Harlan thinks he is on a mission to protect Eternity: to close a circle, to ensure its creation. He has a surprise coming: Noÿs is on a mission of her own. She is no Weena. She is an operative sent from a future beyond the imagining even of the Eternals—from a time they have not managed to penetrate, the so-called Hidden Centuries.
It’s Noÿs’s turn to explain. Her people, the people of the Hidden Centuries, see human history whole, and more than that, as a tapestry of combined possibilities. They see alternative realities as if they were real: “A kind of ghostly never-never land where the might-have-beens play with the ifs.” As for Harlan’s revered Eternals, she points out that these meddlers are nothing more than a bunch of psychopaths.

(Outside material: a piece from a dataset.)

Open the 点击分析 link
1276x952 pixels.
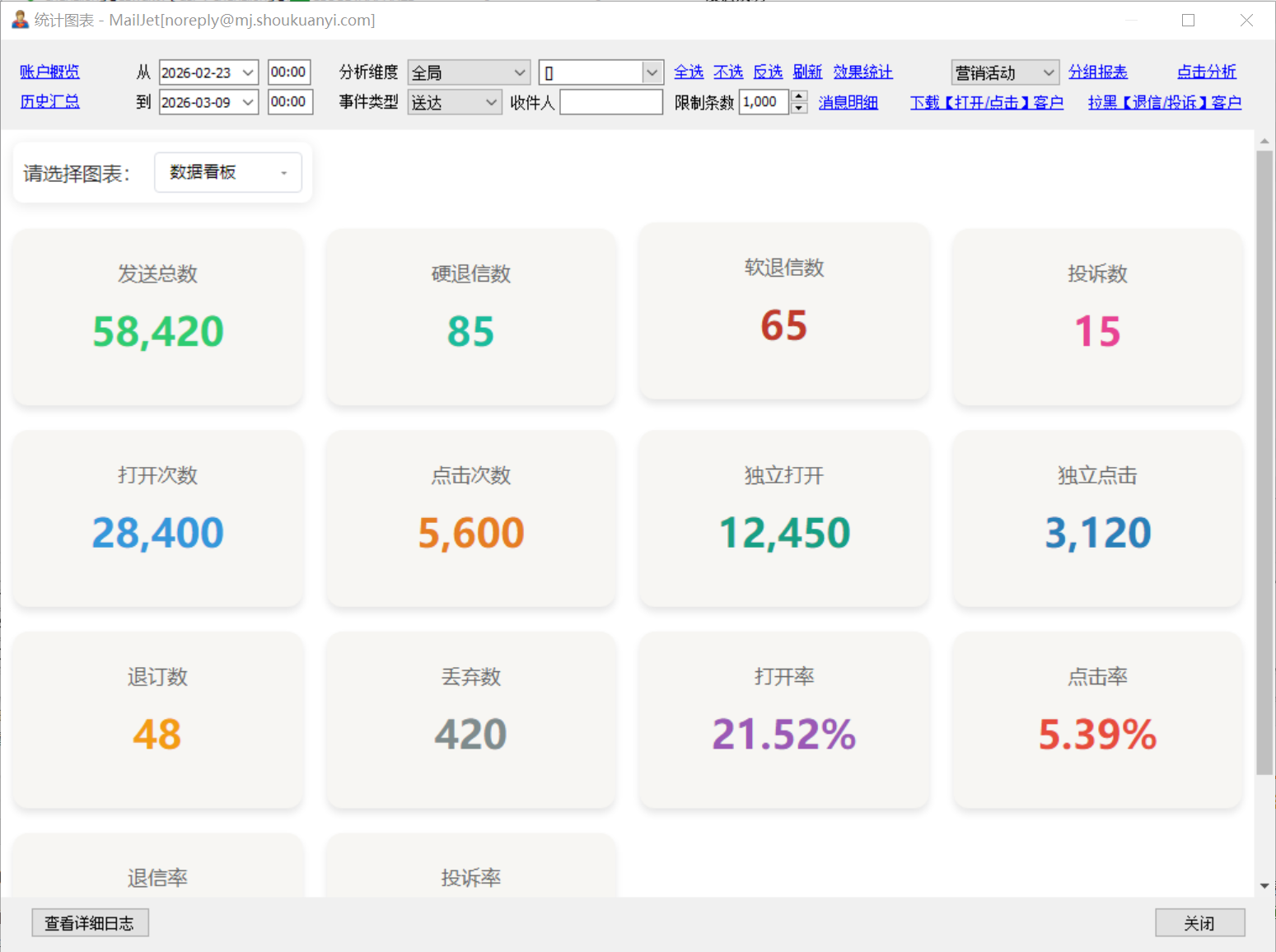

“Psychopaths!” exploded Harlan.
“Aren’t they? You know them. Think!”
Their incessant petty tinkering has ruined everything, according to the wise future people of the Hidden Centuries. They have “bred out the unusual.” In forestalling disasters, they have left no room for triumphs that come only from danger and insecurity. In particular, the Eternals have adamantly prevented the development of nuclear weaponry, at the cost of forestalling any possibility of interstellar travel.
So Noÿs is the time traveler on a mission to change history and Harlan her unwitting pawn. She has brought them on a one-way trip to Primitive times in order to effect the reality change to end all reality changes. She will allow humanity to create its first nuclear explosion at the “19.45th” century, and she will forestall the establishment of Eternity.
Happy ending for Technician Harlan, though: although Noÿs is not the ingenue she has pretended to be, she truly loves him. They will live happily ever after, and “have children and grandchildren, and mankind will remain to reach the stars.” We are left with just the one puzzle, then: why the superwoman from the Hidden Centuries, having accomplished her mission of placing humanity on a path to interstellar greatness, wants to settle down with the hapless Andrew Harlan.
So much for eternity. It was a sacred concept: a state of grace, outside of time. For a few hundred pages Asimov turns it into a mere place —outside of “Time,” but equipped with elevator shafts and storerooms, a uniformed support staff, new men arriving by invitation only. That is quite a comedown. For the godless, though, what else is there? Who has this power over time? The devil.
With us acts are exempt from time, and we
Can crowd eternity into an hour,
Or stretch an hour into eternity.
That’s Lucifer, per Lord Byron, on good authority. Luke 4:5: “And the devil, taking him up into an high mountain, showed unto him all the kingdoms of the world in a moment of time.” Kurt Vonnegut must have remembered this when he created his Tralfamadorians, adorable green aliens who experience reality in four dimensions: “All moments, past, present and future, always have existed, always will exist. The Tralfamadorians can look at all the different moments just that way we can look at a stretch of the Rocky Mountains, for instance.” Eternity is not for us. We may aspire to it, we may imagine it, but we cannot have it.
If we’re going to speak literally, nothing is outside of time. Asimov ends his story by nullifying it. Who has the privilege of changing history? Not the Technicians, only the author. On the last page the entire previous narrative—the people we have met, the stories we have watched unfold—is erased with the stroke of a pen. The rewriters of history are written out.
*1 “Harlan had seen many women in his passages through Time, but in Time they were only objects to him, like walls and balls, barrows and harrows, kittens and mittens.”